According to the announcement of China’s Ministry of Finance, the export tax rebate of 406 commodities, including steel, medicine, chemicals and metals will be cancelled from the 15th of July. Insiders expect that the cancellation will force Chinese steel mills to raise export prices.
In Chinese steel industry, iron ore is imported from abroad at high price, while steel products exported overseas are still enjoying the government’s export tax rebate. Besides, China is providing exported steel products with subsidy, while foreign countries are levying anti-dumping duties against those products, which means that China are passing revenue to foreign countries as a matter of fact. So China is actually the big loser in the trade war.

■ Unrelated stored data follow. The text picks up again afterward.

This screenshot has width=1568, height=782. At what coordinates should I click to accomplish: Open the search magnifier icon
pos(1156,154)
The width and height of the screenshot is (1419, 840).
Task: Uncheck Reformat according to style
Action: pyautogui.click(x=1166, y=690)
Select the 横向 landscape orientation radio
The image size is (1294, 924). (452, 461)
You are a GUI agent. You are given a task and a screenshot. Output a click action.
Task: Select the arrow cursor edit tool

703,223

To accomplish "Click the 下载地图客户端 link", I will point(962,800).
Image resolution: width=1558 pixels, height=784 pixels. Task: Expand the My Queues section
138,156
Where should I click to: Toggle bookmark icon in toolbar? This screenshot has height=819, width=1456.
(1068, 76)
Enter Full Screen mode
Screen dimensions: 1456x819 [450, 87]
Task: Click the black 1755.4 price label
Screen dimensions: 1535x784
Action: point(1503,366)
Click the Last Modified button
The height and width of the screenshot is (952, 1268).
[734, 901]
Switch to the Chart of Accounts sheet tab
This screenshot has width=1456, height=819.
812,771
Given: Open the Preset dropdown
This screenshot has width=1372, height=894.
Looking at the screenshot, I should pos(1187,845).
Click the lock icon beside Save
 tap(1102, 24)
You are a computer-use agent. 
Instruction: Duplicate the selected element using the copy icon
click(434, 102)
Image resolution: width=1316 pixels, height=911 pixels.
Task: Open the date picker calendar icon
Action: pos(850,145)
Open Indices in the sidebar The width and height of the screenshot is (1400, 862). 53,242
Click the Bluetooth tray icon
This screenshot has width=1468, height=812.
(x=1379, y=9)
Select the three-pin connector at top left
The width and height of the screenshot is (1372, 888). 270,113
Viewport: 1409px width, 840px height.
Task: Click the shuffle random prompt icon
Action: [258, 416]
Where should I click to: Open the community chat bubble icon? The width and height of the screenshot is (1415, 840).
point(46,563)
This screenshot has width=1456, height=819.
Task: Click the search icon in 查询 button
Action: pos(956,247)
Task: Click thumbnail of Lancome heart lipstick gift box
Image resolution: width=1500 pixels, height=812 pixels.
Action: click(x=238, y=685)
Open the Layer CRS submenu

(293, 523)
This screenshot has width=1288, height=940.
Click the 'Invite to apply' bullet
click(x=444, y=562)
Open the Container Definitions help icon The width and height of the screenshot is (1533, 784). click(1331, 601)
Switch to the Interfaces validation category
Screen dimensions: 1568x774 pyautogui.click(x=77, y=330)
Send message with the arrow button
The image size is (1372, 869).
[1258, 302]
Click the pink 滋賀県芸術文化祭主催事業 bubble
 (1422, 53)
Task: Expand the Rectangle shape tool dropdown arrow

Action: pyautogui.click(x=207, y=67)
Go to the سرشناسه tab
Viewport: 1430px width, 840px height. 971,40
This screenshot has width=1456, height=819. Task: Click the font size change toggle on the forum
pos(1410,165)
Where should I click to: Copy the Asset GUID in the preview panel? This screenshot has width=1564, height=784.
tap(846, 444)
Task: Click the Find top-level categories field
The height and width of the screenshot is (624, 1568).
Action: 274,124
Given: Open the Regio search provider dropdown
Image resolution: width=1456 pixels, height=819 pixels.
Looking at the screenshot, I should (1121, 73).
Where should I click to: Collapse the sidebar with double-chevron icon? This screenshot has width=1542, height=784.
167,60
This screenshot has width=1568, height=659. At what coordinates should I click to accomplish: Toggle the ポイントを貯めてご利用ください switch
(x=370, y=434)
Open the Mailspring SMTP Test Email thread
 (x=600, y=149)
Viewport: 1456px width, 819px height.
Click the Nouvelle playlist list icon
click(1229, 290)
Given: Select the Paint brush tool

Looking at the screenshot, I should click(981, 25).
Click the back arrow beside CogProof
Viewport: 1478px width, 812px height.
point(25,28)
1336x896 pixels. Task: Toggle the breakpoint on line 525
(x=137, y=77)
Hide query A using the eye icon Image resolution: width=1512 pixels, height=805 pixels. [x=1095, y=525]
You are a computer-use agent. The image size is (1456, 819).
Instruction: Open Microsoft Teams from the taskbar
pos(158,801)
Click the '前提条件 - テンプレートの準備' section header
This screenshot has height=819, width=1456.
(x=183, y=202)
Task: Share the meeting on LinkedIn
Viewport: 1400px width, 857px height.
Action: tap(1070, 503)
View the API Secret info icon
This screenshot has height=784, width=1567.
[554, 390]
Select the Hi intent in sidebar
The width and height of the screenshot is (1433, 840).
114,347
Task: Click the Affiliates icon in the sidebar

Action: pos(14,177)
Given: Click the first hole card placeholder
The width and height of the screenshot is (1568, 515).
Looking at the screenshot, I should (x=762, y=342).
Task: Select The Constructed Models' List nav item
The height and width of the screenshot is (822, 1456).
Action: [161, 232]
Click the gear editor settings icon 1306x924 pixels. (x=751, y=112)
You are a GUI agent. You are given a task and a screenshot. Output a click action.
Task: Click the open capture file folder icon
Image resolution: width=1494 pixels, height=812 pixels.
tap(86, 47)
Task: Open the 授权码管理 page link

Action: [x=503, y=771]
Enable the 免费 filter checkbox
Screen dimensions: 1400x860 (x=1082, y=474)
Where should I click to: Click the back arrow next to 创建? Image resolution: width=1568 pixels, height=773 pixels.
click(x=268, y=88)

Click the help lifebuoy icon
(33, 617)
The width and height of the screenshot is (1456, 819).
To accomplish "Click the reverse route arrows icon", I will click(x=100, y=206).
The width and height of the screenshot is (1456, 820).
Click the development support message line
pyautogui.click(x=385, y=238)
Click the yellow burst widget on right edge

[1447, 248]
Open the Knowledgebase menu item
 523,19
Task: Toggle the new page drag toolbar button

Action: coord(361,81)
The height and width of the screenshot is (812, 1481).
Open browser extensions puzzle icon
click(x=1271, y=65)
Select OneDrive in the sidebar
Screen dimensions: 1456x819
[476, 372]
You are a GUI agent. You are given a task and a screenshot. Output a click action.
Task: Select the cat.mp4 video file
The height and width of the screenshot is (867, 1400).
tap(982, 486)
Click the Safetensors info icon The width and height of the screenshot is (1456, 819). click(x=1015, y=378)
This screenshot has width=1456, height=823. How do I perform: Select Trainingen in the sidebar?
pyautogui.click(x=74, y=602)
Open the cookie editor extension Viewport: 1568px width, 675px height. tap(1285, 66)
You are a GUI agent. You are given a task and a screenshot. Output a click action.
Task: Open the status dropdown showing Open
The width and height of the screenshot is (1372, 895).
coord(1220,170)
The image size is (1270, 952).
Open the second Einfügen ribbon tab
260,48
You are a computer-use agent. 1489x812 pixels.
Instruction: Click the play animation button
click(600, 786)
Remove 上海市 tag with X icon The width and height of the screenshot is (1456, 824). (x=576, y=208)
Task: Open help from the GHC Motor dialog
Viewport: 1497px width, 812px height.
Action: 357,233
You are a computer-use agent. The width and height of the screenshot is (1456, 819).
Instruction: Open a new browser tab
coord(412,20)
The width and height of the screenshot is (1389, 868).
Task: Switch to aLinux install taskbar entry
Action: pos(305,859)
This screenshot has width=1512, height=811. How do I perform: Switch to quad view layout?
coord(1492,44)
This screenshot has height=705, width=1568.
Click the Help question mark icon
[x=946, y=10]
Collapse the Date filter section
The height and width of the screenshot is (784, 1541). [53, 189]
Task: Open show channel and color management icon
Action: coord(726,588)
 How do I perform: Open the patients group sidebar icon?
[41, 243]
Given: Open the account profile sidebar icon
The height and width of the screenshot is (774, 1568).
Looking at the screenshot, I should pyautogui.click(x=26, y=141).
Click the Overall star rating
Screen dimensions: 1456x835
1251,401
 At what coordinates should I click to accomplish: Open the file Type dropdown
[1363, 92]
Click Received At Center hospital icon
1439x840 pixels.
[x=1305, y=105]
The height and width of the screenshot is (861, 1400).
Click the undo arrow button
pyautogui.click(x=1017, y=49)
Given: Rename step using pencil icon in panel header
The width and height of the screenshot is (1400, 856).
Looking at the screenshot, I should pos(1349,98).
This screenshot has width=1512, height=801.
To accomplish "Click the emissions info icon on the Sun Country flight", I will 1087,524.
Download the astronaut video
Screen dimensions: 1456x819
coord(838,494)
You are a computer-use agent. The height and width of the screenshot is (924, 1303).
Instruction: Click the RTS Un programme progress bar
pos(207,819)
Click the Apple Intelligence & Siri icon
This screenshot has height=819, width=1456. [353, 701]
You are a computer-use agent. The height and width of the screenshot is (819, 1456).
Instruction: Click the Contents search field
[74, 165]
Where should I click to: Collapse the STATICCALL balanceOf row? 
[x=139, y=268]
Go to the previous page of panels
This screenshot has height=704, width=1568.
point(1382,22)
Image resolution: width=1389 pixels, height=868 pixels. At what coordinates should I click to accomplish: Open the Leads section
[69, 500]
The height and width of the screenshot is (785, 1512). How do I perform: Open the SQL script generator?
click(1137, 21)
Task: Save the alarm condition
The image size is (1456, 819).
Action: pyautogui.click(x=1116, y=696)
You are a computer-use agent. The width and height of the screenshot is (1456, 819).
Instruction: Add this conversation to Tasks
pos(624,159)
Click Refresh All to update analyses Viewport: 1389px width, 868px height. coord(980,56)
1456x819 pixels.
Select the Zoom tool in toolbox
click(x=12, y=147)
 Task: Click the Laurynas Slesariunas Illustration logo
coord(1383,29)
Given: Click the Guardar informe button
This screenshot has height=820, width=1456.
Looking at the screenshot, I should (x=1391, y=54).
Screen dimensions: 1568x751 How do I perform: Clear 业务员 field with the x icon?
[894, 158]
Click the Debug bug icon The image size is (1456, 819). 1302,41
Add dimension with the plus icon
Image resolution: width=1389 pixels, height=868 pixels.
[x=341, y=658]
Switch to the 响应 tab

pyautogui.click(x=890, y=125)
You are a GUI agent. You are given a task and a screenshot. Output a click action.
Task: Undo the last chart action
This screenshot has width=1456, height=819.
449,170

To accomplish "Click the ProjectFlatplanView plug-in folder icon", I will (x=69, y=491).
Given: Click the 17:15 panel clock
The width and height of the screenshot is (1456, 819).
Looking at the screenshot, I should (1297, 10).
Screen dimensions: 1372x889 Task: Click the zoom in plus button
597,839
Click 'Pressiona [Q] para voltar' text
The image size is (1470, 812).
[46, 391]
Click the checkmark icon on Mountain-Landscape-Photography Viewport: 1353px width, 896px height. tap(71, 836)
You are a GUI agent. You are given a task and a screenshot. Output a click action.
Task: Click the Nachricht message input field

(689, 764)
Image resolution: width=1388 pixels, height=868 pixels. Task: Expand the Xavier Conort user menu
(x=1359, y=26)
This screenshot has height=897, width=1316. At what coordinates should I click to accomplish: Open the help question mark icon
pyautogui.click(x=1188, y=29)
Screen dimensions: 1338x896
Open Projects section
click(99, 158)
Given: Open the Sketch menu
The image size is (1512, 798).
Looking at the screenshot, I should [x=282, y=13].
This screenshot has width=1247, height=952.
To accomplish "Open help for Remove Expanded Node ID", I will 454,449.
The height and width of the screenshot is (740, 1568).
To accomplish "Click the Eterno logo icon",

Lat year, as export situation is adverse, China raised the export rebate rate, and foreign countries took the chance to force down the price of exported steel products. This time, when the steel export tax rebate is going to be cancelled, the cost will certainly go up, and Chinese steel mills will probably seize the chance to raise the price of exported steel products.
The commodities included in the cancellation are mainly high polluting and high energy consuming products, which is the reflection of China’s policy to change the economic growth pattern and restructure the economy. As to the steel industry, the cancellation will certainly raise the cost of exported steel products.
However, Chinese steel mills can still absorb the rising cost by increasing export prices, through the negotiation with foreign distributors.